* _Excerpted passage_
####

But I've only heard of Monero being used in scams like this, so I'm curious as to if there are legitimate uses of it that allow it to have value.
You list Dogecoin for comedy purposes as a valid reason yet ignore the practical benefits of greater anonymity with Monero.
I'm no coin expert, but if I were to hypothetically buy some illegal psychedelic drops off the dark webs, I'd gravitate towards Monero or a Monero-likes over Dodgecoin. There are plenty of scammy coins, but there are also ones that fill a niche.
IIRC it's because GPU mining Monero is a difficult problem and existing GPU miners aren't very efficient, so CPU mining Monero produces more revenue than CPU mining other coins.
> What an analyst might miss though is that the seemingly-innocuous 'tox' covertly drops another ELF file directly in memory—a sign commonly associated with "fileless malware."
Yeah I agree, but since the whole essay is pretty much a sales pitch for their product, that's to be expected.

####

* _Work request A_
List each distinct all-capitals abbreviation that appears in the Monero discussion.
* _Work request B_
Carry on the Monero discussion by writing the comment that would follow its final line.

####

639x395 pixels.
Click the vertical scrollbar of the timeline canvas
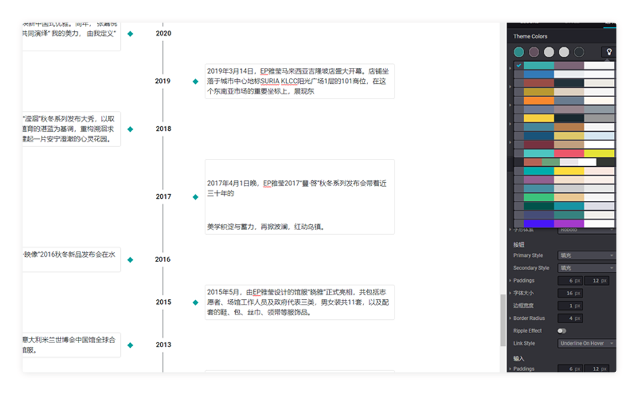tap(502, 319)
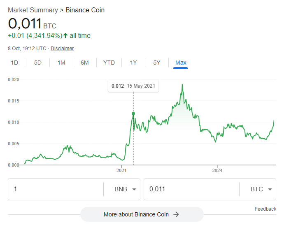Click the Market Summary breadcrumb
The width and height of the screenshot is (291, 230).
coord(33,10)
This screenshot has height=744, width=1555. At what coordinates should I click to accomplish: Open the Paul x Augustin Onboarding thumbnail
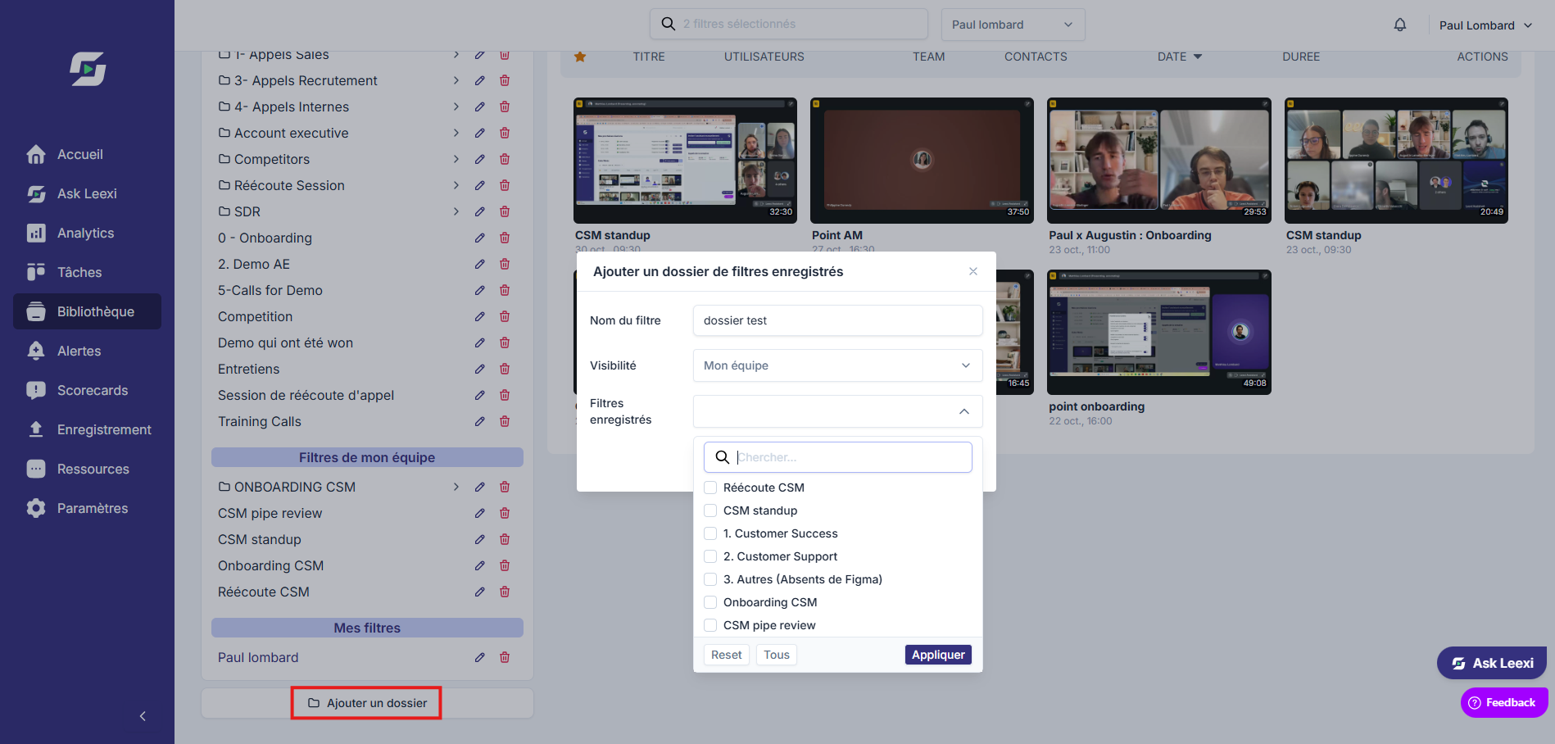pos(1159,161)
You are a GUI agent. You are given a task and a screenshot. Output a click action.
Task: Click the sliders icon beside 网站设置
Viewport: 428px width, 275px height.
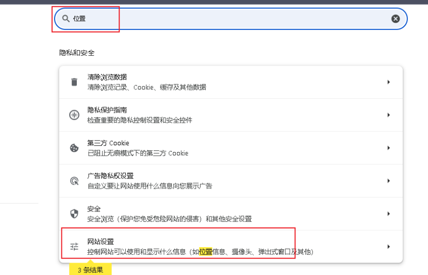(74, 247)
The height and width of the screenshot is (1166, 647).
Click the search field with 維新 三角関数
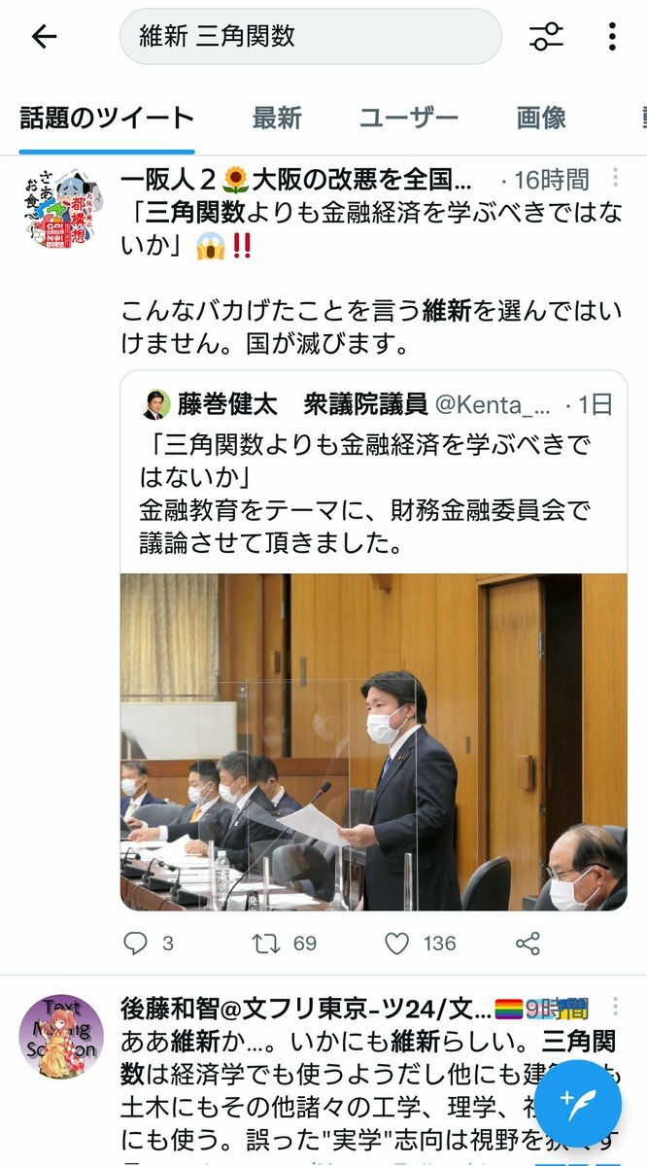pos(310,37)

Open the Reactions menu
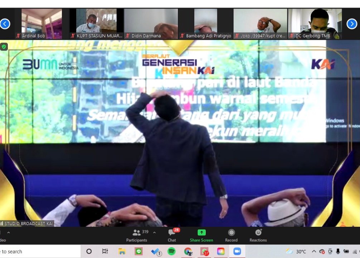click(x=258, y=235)
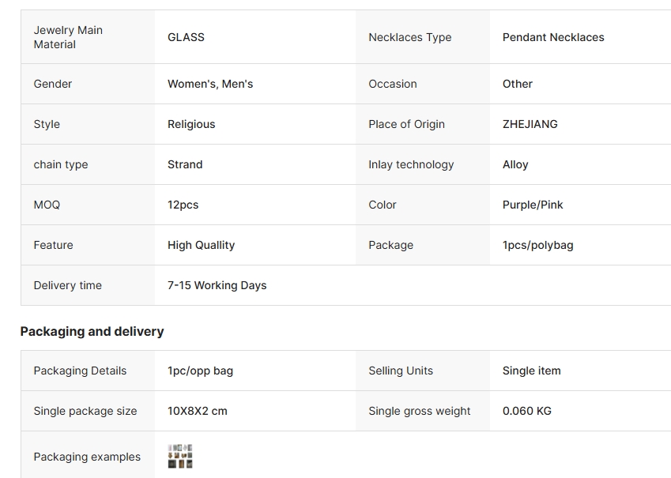This screenshot has height=478, width=671.
Task: Click the '12pcs' MOQ value
Action: (183, 205)
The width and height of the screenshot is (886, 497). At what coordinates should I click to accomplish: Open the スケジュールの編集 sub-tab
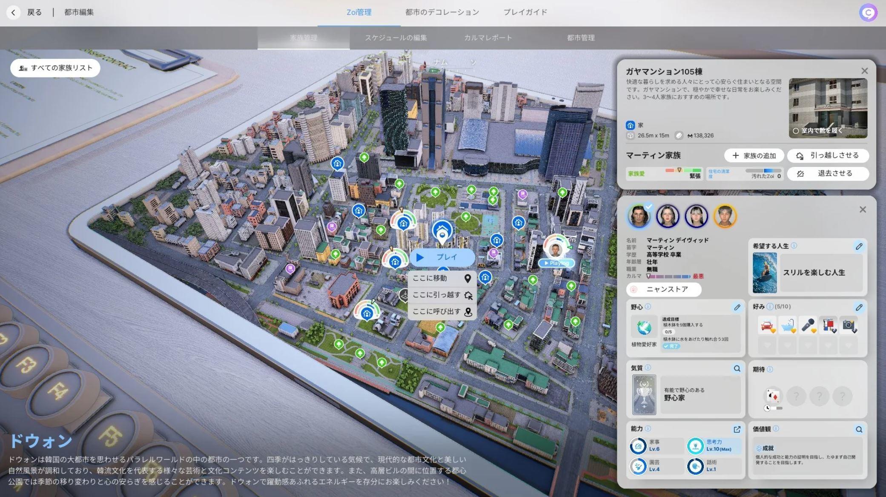(396, 37)
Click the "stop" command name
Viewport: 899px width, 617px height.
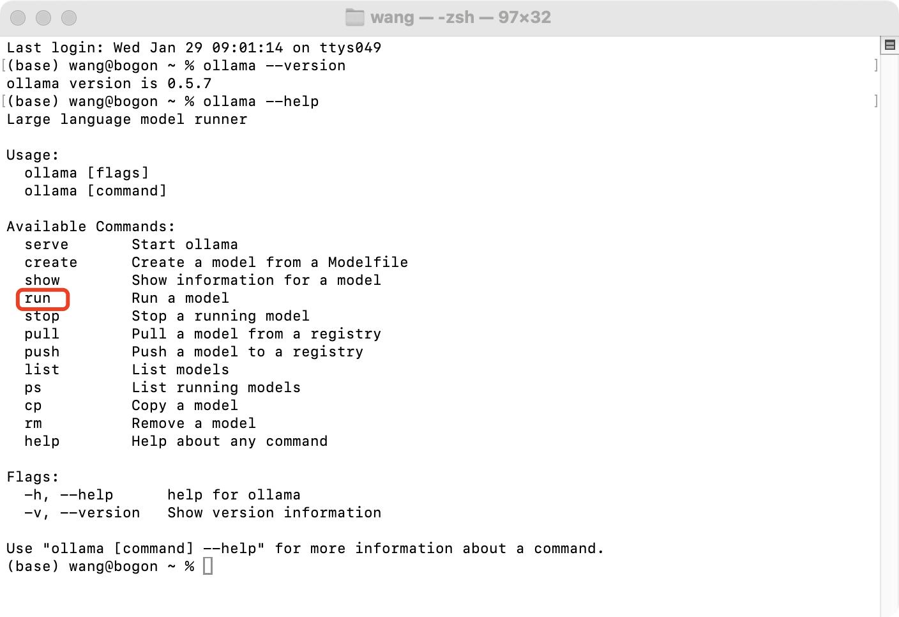(42, 316)
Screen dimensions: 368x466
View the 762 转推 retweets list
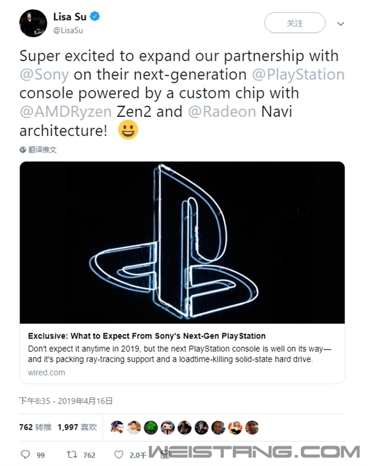click(35, 427)
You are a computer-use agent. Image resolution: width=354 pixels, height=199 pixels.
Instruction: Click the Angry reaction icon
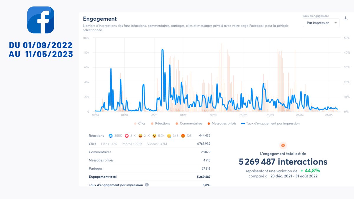pos(183,136)
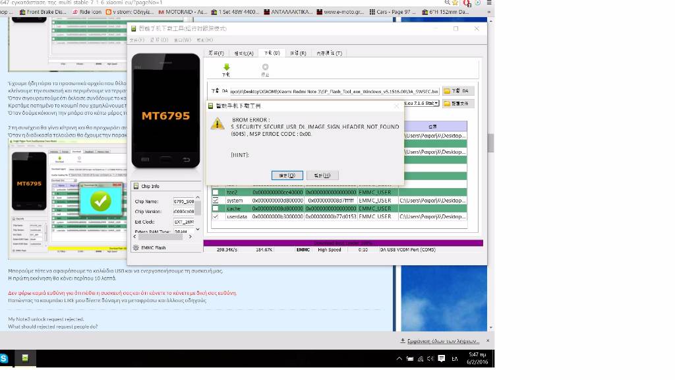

####

* _Response box A_
IIRC, GPU, CPU, ELF

* _Response box B_
Also first-stage dropper are almost always heavyly obfuscated to avoid detection. There isn't anything novel about this and the second-stage malware actually has reasonable detection rates.
I think it's good to remind people that malware happens outside of windows. And yeah it is a single temporary file, and apparently only works on debian based systems and maybe other systems that have wget and cpulimit pre-installed. Doesn't seem like they really tried too hard.
edit:
They could have written the malware in python, and after decoding it run it with eval, done right it would even be cross platform. Now I'm wondering how well i could hide something like this. I gotta stop before I get swept up and start adding easter eggs.
> and maybe other systems that have wget and cpulimit pre-installed
Nope. It's `apt ... && ...`, and as the left-hand side of `&&` would fail on systems without APT, the right-hand side won't ever run, so it wouldn't work because it wouldn't ever download that `tox` binary.
Packj https://github.com/ossillate-inc/packj can easily detect such malicious packages by pointing out if a package accesses sensitive files (e.g., SSH keys), spawns executables, exfiltrates data, is abandoned, lacks 2FA, etc. Disclaimer: I built it.
This is great, is that a good area to move into? Built a few toy projs along these lines on the binary analysis side but never looked further up the chain. How does it handle dynamic analysis?
Thanks! Would love to receive code contributions from rare folks like you who have binary analysis expertise. Currently, it uses strace to track process/net/fs system calls on Linux.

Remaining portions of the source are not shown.